#### [WORK REQUIRED]
Below are some records. Pull every line that contains the word "agent".

#### [Data records]
□ □ □ □ □

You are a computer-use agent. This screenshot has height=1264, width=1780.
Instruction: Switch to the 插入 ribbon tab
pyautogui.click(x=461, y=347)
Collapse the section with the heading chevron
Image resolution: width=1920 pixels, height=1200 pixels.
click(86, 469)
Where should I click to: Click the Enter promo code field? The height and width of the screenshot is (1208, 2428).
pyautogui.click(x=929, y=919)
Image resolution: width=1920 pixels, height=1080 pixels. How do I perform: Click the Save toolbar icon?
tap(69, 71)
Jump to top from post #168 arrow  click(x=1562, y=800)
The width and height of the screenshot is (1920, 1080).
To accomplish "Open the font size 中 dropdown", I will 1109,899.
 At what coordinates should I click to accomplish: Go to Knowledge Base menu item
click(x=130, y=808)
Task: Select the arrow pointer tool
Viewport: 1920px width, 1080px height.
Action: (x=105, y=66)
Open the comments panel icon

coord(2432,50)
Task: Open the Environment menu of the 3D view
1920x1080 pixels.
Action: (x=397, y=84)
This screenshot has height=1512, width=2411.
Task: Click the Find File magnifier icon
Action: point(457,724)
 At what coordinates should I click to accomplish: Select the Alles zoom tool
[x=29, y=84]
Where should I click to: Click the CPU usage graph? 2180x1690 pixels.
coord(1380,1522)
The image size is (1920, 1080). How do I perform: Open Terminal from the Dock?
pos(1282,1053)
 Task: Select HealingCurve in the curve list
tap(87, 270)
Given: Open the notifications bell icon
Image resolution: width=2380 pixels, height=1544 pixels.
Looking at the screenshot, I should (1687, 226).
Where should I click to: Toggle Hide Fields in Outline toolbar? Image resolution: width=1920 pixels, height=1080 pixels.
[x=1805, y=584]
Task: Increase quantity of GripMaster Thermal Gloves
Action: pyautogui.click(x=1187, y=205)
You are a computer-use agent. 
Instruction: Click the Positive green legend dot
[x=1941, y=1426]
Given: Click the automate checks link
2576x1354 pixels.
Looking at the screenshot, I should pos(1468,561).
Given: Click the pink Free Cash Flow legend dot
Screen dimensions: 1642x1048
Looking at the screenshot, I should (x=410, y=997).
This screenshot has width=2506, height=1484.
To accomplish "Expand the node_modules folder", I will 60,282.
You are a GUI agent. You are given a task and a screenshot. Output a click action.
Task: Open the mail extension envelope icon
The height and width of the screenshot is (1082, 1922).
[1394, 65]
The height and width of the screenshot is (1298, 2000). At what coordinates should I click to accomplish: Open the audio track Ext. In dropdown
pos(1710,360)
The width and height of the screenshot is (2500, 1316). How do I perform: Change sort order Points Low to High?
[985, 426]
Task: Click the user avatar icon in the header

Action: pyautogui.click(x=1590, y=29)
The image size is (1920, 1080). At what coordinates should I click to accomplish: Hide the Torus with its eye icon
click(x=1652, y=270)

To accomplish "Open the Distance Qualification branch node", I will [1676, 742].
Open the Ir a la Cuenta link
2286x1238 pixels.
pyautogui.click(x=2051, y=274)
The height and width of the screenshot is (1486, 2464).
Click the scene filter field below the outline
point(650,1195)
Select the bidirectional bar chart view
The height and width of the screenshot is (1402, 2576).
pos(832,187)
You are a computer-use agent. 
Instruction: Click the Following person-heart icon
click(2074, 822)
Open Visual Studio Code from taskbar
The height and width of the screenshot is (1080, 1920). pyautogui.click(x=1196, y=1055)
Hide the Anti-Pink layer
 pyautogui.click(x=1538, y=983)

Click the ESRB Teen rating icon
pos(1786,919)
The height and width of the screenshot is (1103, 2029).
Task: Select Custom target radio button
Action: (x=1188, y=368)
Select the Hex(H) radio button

□ □ □ □ □

#### [WRITTEN RESPONSE]
You are a computer-use agent. This screenshot has height=1264, width=1780.
You are a computer-use agent. 
You are a GUI agent. You are given a task and a screenshot. Output a click action.
You are a computer-use agent. 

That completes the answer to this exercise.